All told, I was out for about 3 hours and got a pretty good workout. This was cross-training at its best.

Thursday, May 6, 2010

Biking - First SWC Thursday Night Beer and Pizza Ride of 2010

Every summer, the Schenectady Wintersports Club (SWC) holds a bike ride on Thursday evenings from a member's home. Several different ride lengths are offered, and afterward, we all gather back at the house for beer, pizza, and socializing. Tonight was the first one of the season, and Holly and I co-hosted it from her house. It was a cool and very windy evening, with temps falling through the low 60s. I started out on the medium (17-mile) ride, but cut it short to get back to the house in time to pick up the pizzas (six 12-cuts!). 27 people had come to this ride, and we actually ran out of beer, necessitating a beer run. It's called "an eating club with a biking disorder", and that's no exaggeration.

Anyway, I got in 12+ miles, and pushed myself a little here and there to make the short ride worthwhile. It was tough enough with the 20+ mph winds.

Wednesday, May 5, 2010

Biking - A longer gentler ride

It was another beautiful morning before an afternoon spent inside, so I got out for another ride. After riding loaded for the last several rides, I decided today to do a longer, flatter ride without all that baggage. This was a 40-mile loop from home, with only about 1000 feet of climbing overall, all of it in scattered rollers with no extended climbs. This was a real pleasure after the last few outings. The legs felt strong, and I could have done more when I finished, but it's time for "office hours", so now here I sit on a perfect spring afternoon.

Tuesday, May 4, 2010

Biking - 7-mile 1000-foot climb, loaded

With regular consulting office hours now of T/W/TH 12-5, I need to take advantage of mornings to get out for some riding. Today started off sunny and near 60, so I loaded the bike and panniers in the car and headed off to a parking area just west of Schenectady. My route was going to be from river-level up to Mariaville, a 9-mile 1100-foot climb, with all 50 lbs of gear. As it turned out, rain started to threaten, and since on this ride I had a choice, I bailed a little before that and only did 7/1000. It was also a good excuse to not climb Weast Road :-) The overall ride was 16.8 and 1,300 feet, and the first raindrops were falling as I was driving home afterward. Good choice.

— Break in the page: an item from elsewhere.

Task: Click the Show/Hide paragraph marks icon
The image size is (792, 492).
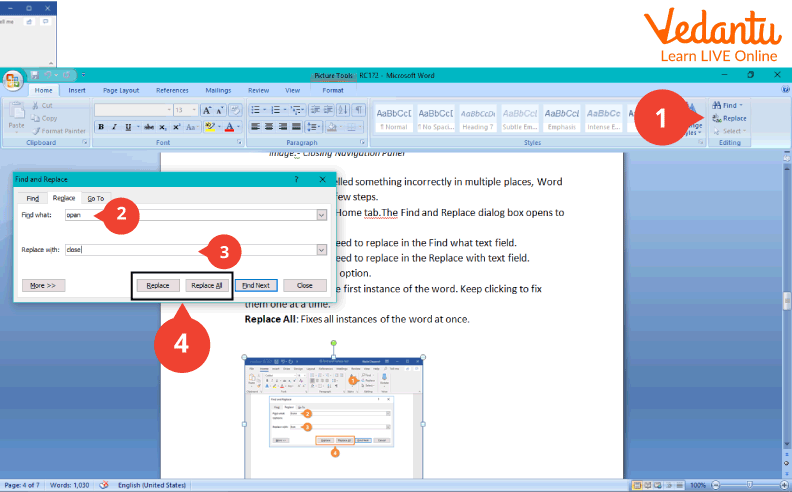Action: 358,109
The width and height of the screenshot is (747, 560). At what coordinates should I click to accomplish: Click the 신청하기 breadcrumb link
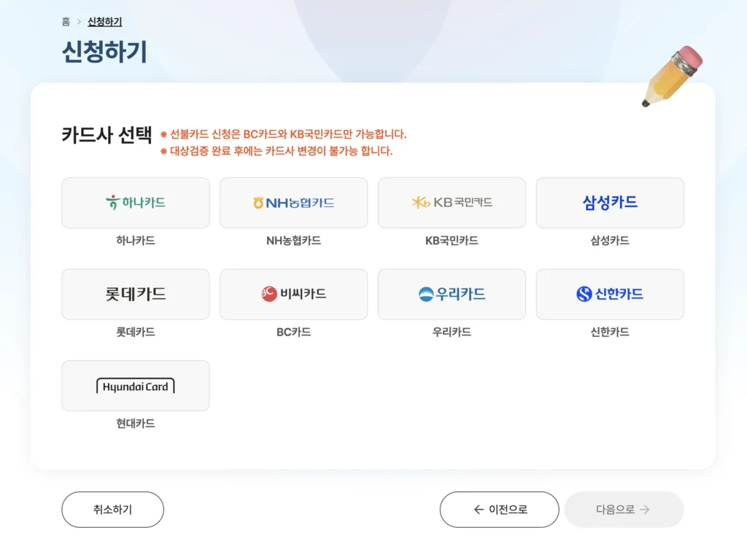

Although the climb itself varies in grade, it's generally pretty gentle. There is a 10% pitch in there somewhere, but it's mostly much less than that. I never hit my lowest gear, but stopped about every mile for a standup break to drink, catch my breath, stop the burn, and get my legs back. That's about the same as I did on my climb of Brandon Gap in Vermont a couple of years ago, and it seemed to work. Coming down, I reached well over 30 mph several times, and even hit 38.5 at one point, but the bike and load were rock-solid.

Saturday, May 1, 2010

Hiking - Harvey Mountain

Today I led a hike for Schenectady ADK to Harvey Mountain, just south of I-90 on the New York/Massachusetts line. It's not far from home, and is a relatively short hike, so we got a late morning start with plans to eat lunch on the summit. Six of us set off through the early spring woods, with the sun streaming down through the new green foliage.

After a few ups and downs, we reached the final climb to a large clearing just below the actual summit. After visiting the real summit and finding the NY/MA border marker, we returned to this clearing for lunch and some views.

The day was becoming warmer by the minute, with more than a hint of humidity, and there wasn't a lot of shade to be found here. After an abbreviated lunch stop, we headed back down the way we had come. Tentative plans to also climb nearby Beebe Hill were scrapped because of the heat, the hour, and the overall shortage of additional water.